- SHORT EXERCISE 1:
Print the rows that follow the article about BG Group's LNG terminal, reproducing every line without changes but omitting the pictures.

- GIVEN PASSAGE:
++++++++++
(Adds comment from British Columbia gas minister)
Oct 29 (Reuters) - British oil and gas producer BG Group Plc will delay until the next decade a proposed liquefied natural gas export terminal on Canada’s Pacific coast, the Wall Street Journal reported, quoting the head of the company’s Canadian unit.
"We'd always said (construction would begin) as early as 2016, but we now recognize it'll likely be later, with commercial operations likely beginning early in the next decade," BG Canada President Madeline Whitaker said in an interview with the Journal. (on.wsj.com/1p0jUuM)
Kim Blomley, a spokesman for BG Group, said he could not immediately confirm if the project had slipped into the next decade, but he noted comments by interim Executive Chairman Andrew Gould during a post-earnings conference call on Tuesday.
“We’re pausing on Prince Rupert to see how the market evolves, particularly in function of total supply that will come out of the U.S.,” Gould said during the call. “We will continue to work on the project but not at the same rhythm as perhaps we were working in 2014.”
Canada’s National Energy Board granted LNG export permits to four planned projects on the Pacific coast in December last year, including BG Group’s Prince Rupert project.
Whitaker said the delay resulted from shifting market conditions, including a flood of LNG expected to hit global markets from places such as the United States, where BG has agreements to market gas from two LNG facilities.
Rich Coleman, British Columbia’s Minister of Natural Gas Development, downplayed concerns that other project owners might delay their ventures for similar reasons.
“We haven’t seen any slowdown in the progress of any of the PDAs (project development agreements) that we have been working on with any of these companies, so at this stage I am still pretty confident,” Coleman told reporters in British Columbia’s capital, Victoria.
++++++++++
- GIVEN RECORDS:
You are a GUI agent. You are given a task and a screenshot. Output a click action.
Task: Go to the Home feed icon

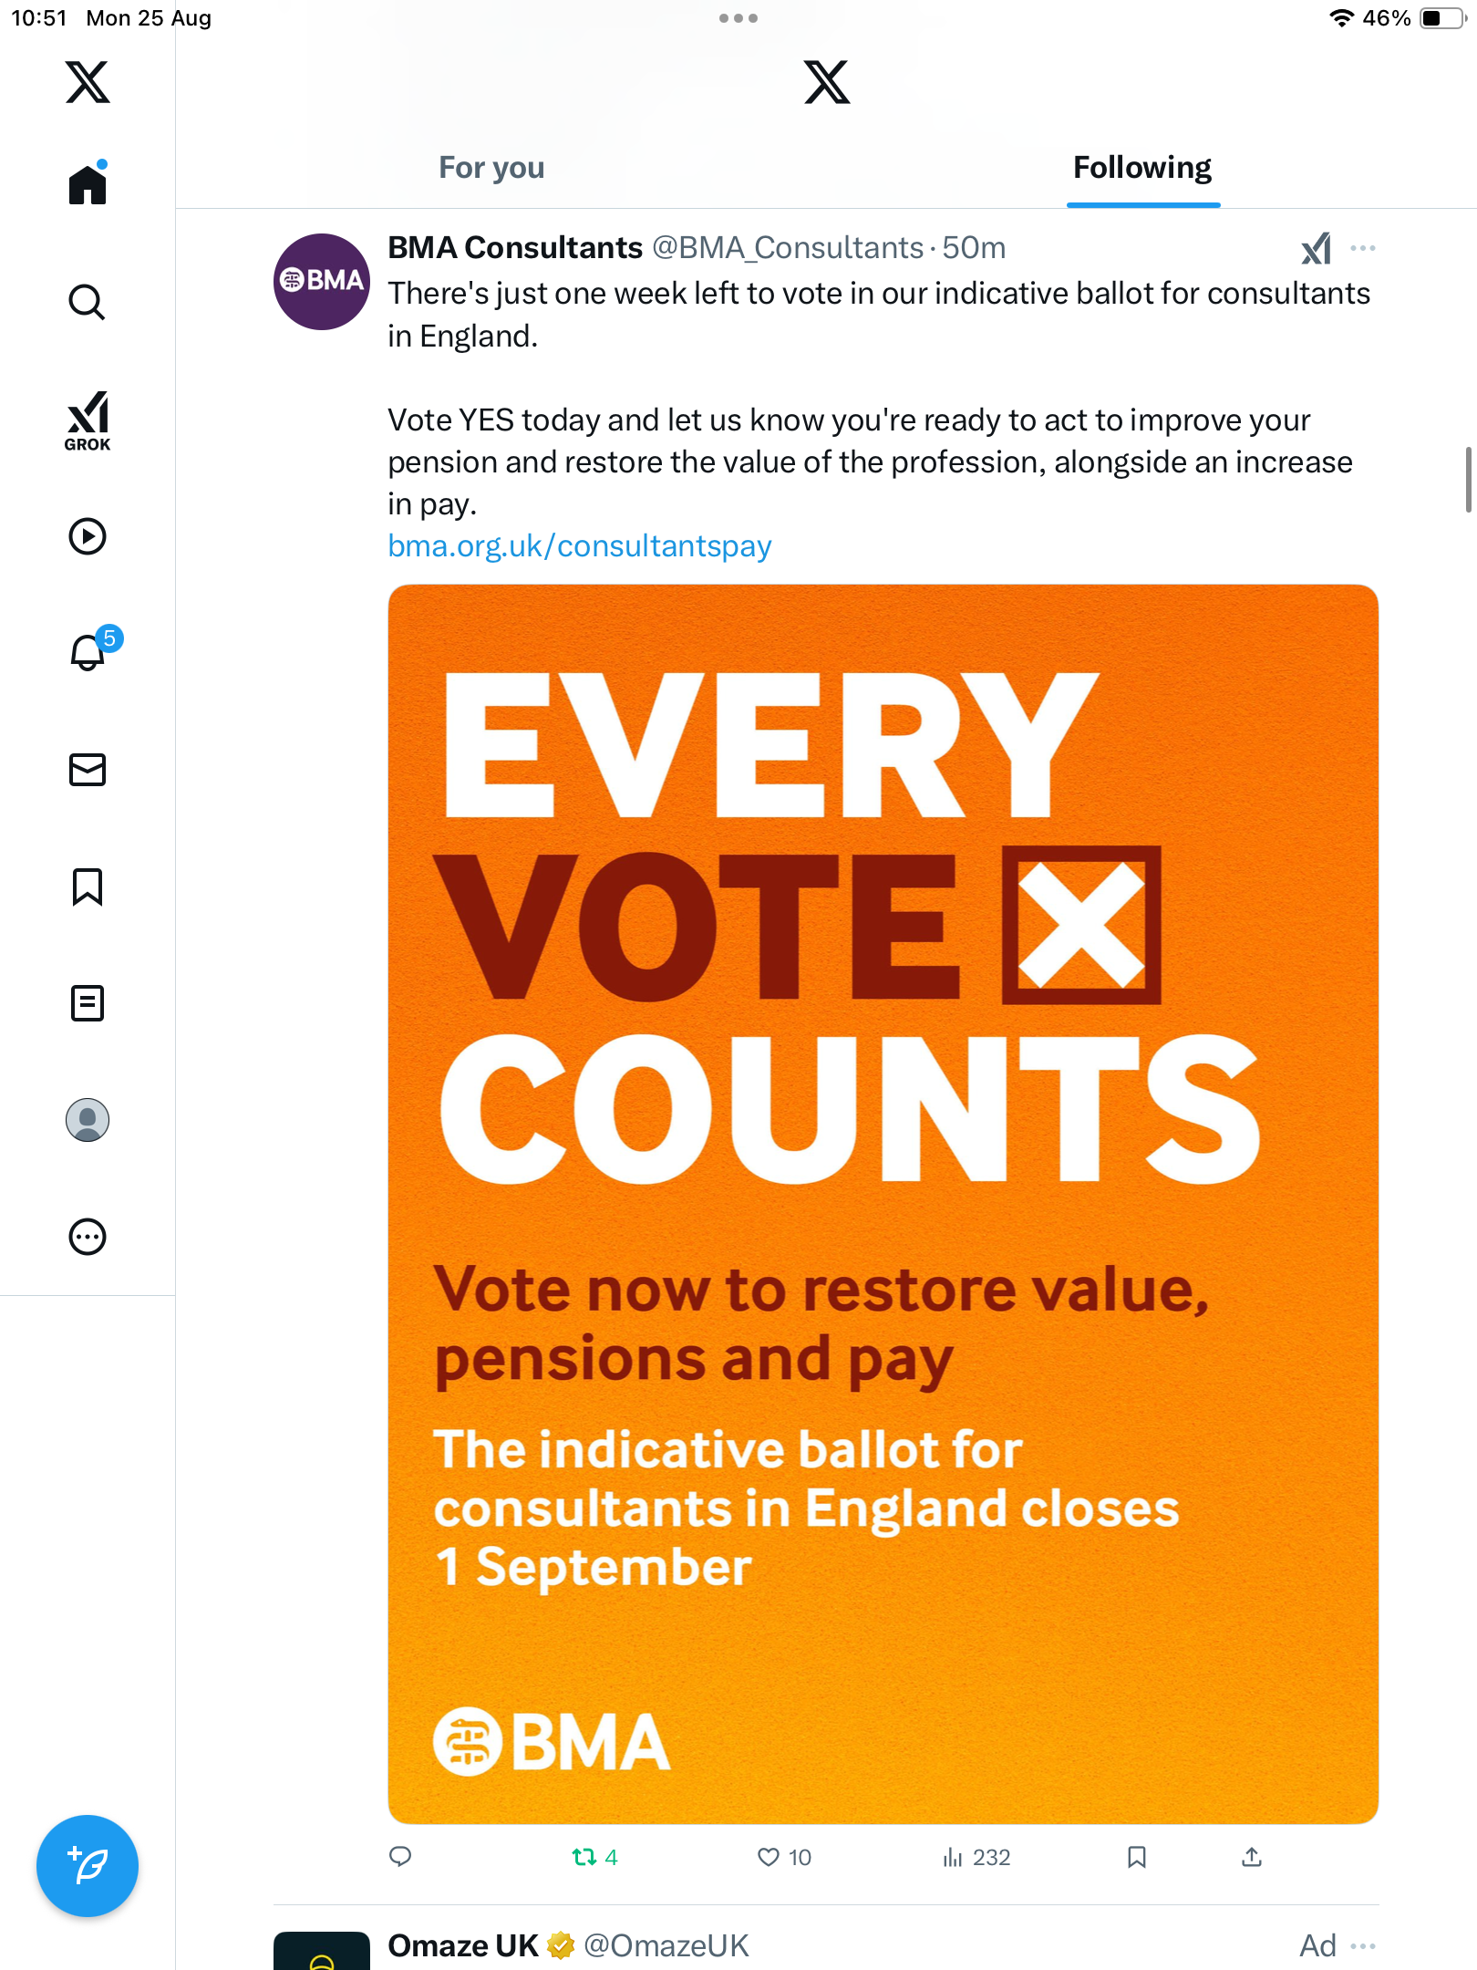(x=88, y=185)
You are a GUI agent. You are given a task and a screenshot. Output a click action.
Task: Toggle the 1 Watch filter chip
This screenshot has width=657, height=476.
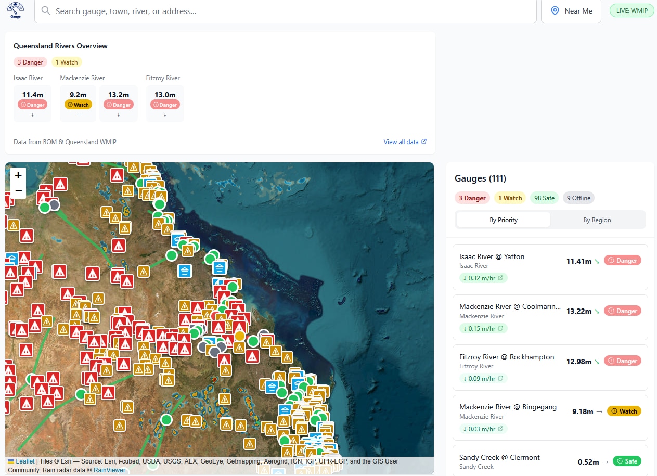[510, 198]
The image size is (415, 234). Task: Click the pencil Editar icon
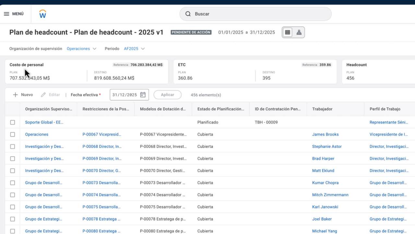[43, 95]
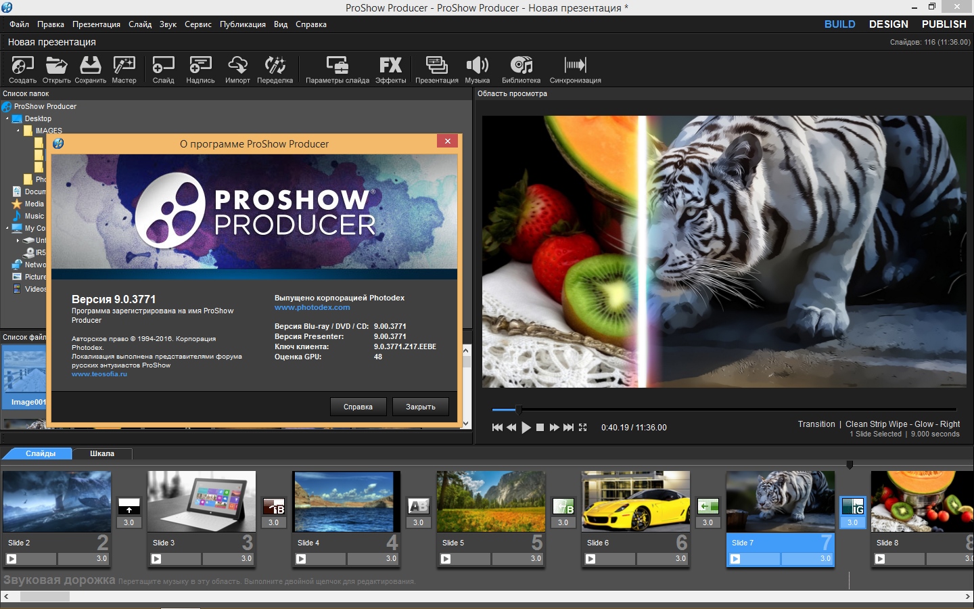Switch to the Шкала tab
The width and height of the screenshot is (974, 609).
pyautogui.click(x=102, y=454)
++++++++++
- SHORT EXERCISE 2:
Output the whole article about BG Group's LNG terminal above, word for word.

- EXERCISE SOLUTION 1:
You are a GUI agent. You are given a task and a screenshot. Output a click action.
Task: Go to the Home feed icon

(x=88, y=185)
You are a GUI agent. You are given a task and a screenshot. Output a click action.
Task: Toggle the 1 Watch filter chip
This screenshot has width=657, height=476.
[510, 198]
The image size is (415, 234). Task: Click the pencil Editar icon
[43, 95]
Switch to the Шкала tab
The width and height of the screenshot is (974, 609).
pyautogui.click(x=102, y=454)

- EXERCISE SOLUTION 2:
(Adds comment from British Columbia gas minister)
Oct 29 (Reuters) - British oil and gas producer BG Group Plc will delay until the next decade a proposed liquefied natural gas export terminal on Canada’s Pacific coast, the Wall Street Journal reported, quoting the head of the company’s Canadian unit.
"We'd always said (construction would begin) as early as 2016, but we now recognize it'll likely be later, with commercial operations likely beginning early in the next decade," BG Canada President Madeline Whitaker said in an interview with the Journal. (on.wsj.com/1p0jUuM)
Kim Blomley, a spokesman for BG Group, said he could not immediately confirm if the project had slipped into the next decade, but he noted comments by interim Executive Chairman Andrew Gould during a post-earnings conference call on Tuesday.
“We’re pausing on Prince Rupert to see how the market evolves, particularly in function of total supply that will come out of the U.S.,” Gould said during the call. “We will continue to work on the project but not at the same rhythm as perhaps we were working in 2014.”
Canada’s National Energy Board granted LNG export permits to four planned projects on the Pacific coast in December last year, including BG Group’s Prince Rupert project.
Whitaker said the delay resulted from shifting market conditions, including a flood of LNG expected to hit global markets from places such as the United States, where BG has agreements to market gas from two LNG facilities.
Rich Coleman, British Columbia’s Minister of Natural Gas Development, downplayed concerns that other project owners might delay their ventures for similar reasons.
“We haven’t seen any slowdown in the progress of any of the PDAs (project development agreements) that we have been working on with any of these companies, so at this stage I am still pretty confident,” Coleman told reporters in British Columbia’s capital, Victoria.